The two defendants were seen coming from the direction of a moonshine still, each with a ten gallon keg of illicit liquor on his shoulder. Upon seeing one of the raiding officers, each dropped his keg of liquor, fled, and was shortly thereafter apprehended. The liquor was still hot, apparently having recently been manufactured. Motion of the defendants to exclude the evidence of the State and the general affirmative charge requested by the defendants were by the court respectively overruled and refused, to which rulings the defendants reserved exception and here assign the same as error.

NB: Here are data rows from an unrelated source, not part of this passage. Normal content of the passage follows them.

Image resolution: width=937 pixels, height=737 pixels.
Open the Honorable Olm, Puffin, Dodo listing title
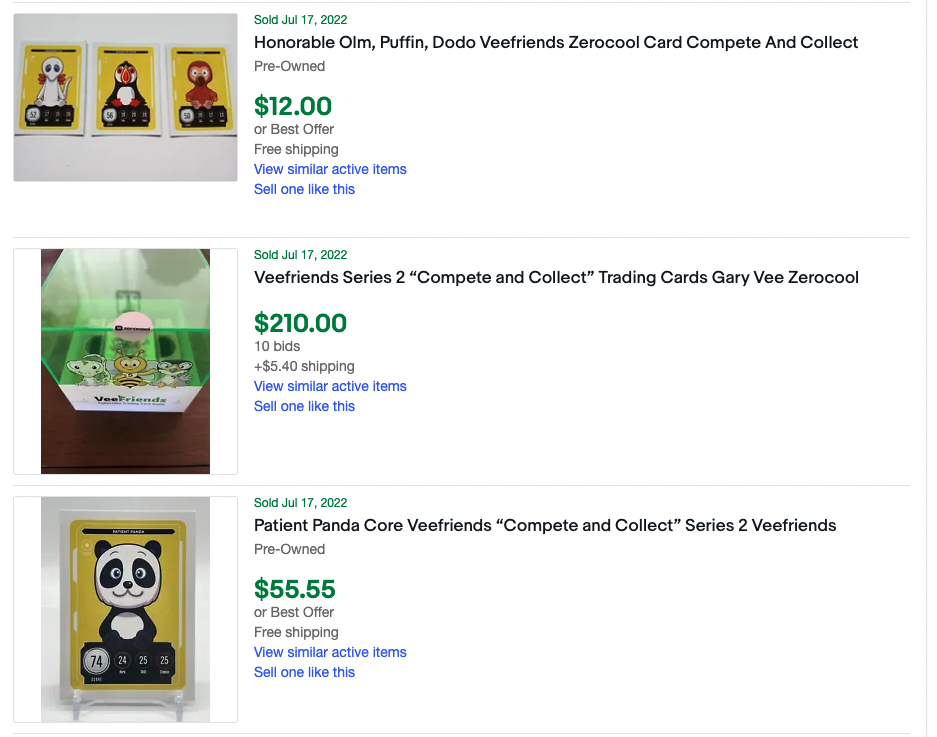coord(555,42)
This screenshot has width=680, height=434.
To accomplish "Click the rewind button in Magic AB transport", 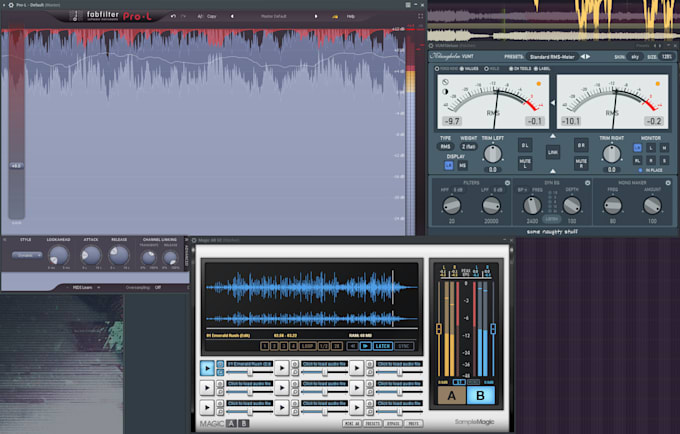I will point(352,345).
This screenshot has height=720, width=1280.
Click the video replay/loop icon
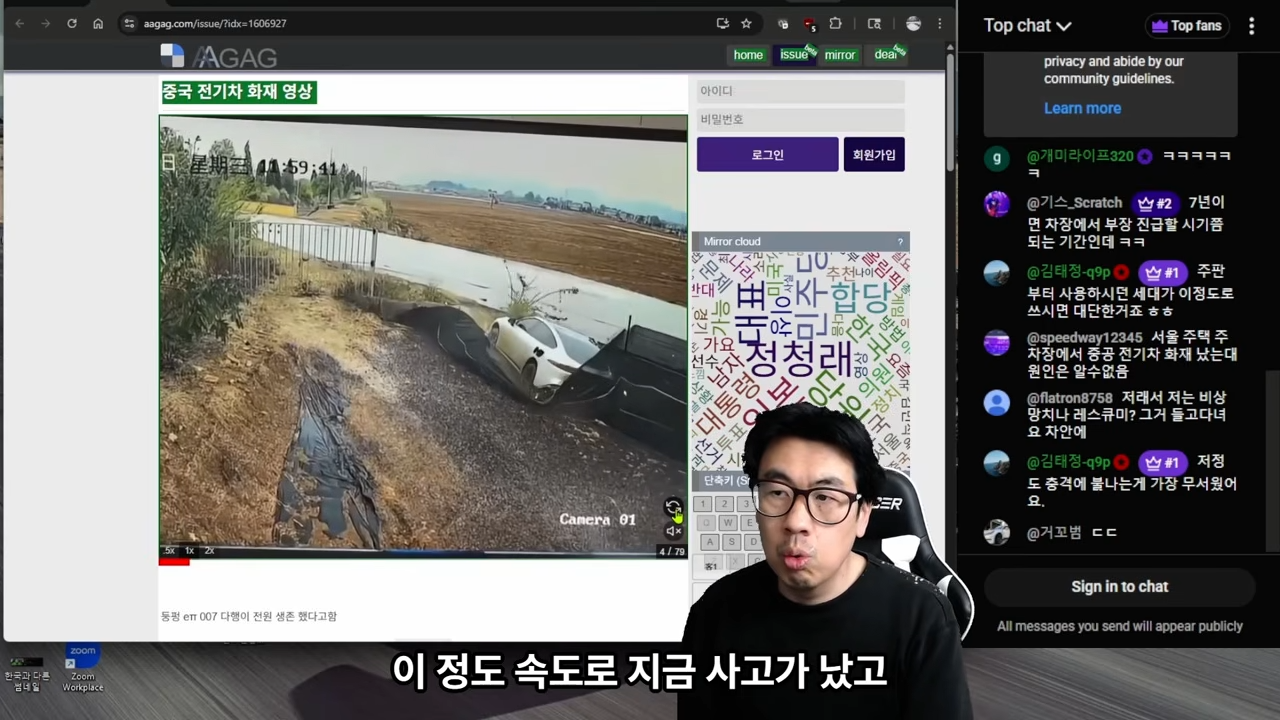(673, 507)
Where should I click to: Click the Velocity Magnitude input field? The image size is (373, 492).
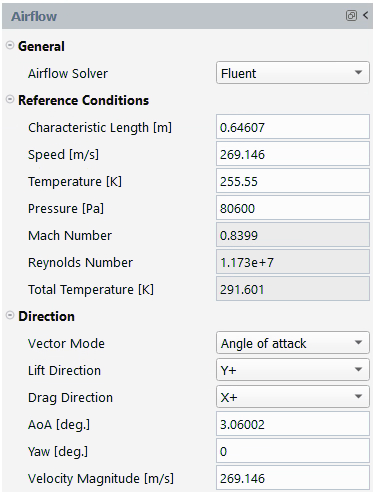click(293, 478)
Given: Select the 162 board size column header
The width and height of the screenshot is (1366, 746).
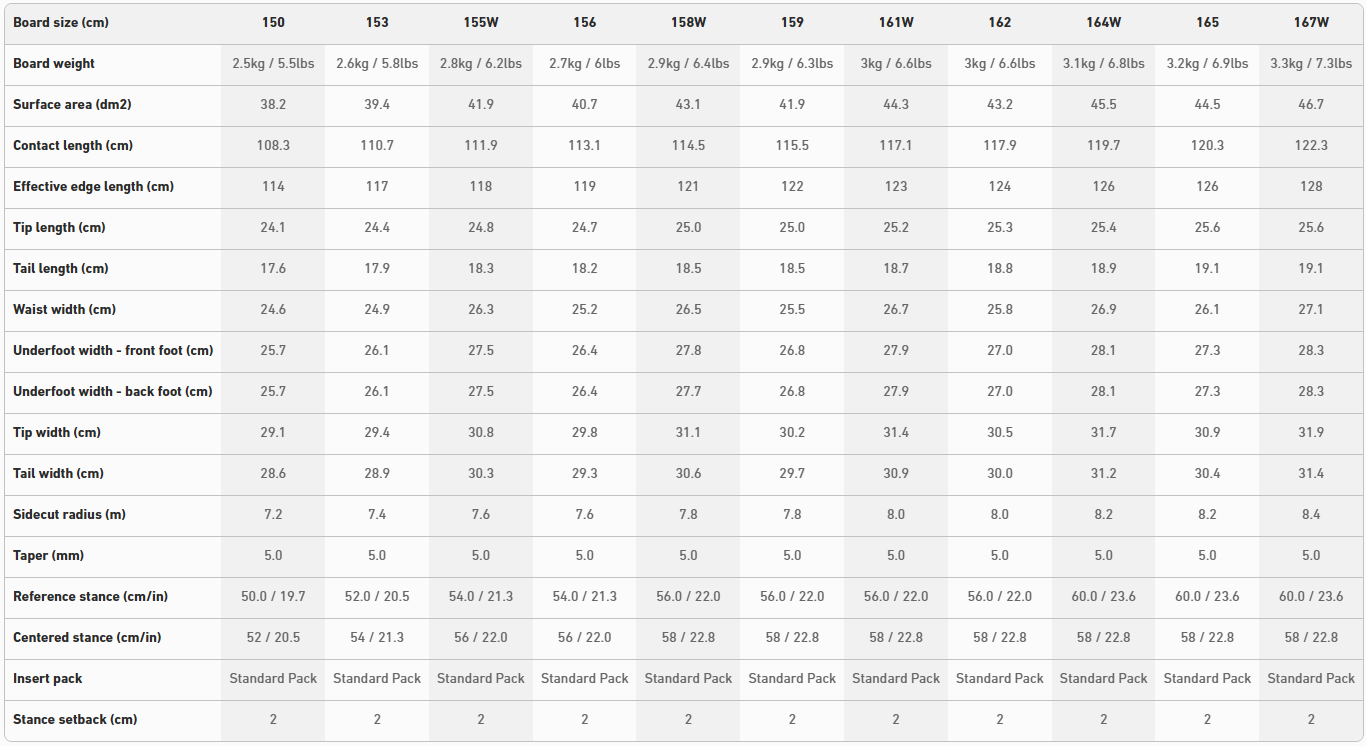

In oral charge to the jury the court stated: "Any moving of the whiskey, in quantities of five gallons or more, whether it is done on your back, in your hands, or by vehicle, is a violation of the transportation law." To this statement of the law the defendants also reserved exception. In each of these rulings of the court there was no error. The statute is violated if illicit liquor be transported in a quantity of five gallons or more whether by vehicle or otherwise. As previously announced by this court: "The statute is not against the transportation of whisky in automobiles, but against its transportation in quantities of five gallons or more in any mode, whether by automobile, wagon, buggy, by hand, or any other manner." Fitts v. State,
The court, likewise, committed no error in overruling the motion of the defendants for a new trial. There was *242 ample evidence to sustain the conviction, the trial was in all respects fairly conducted and the substantial rights of the defendants safeguarded. The record appears to be free of error and the judgment of conviction is therefore affirmed.
Affirmed.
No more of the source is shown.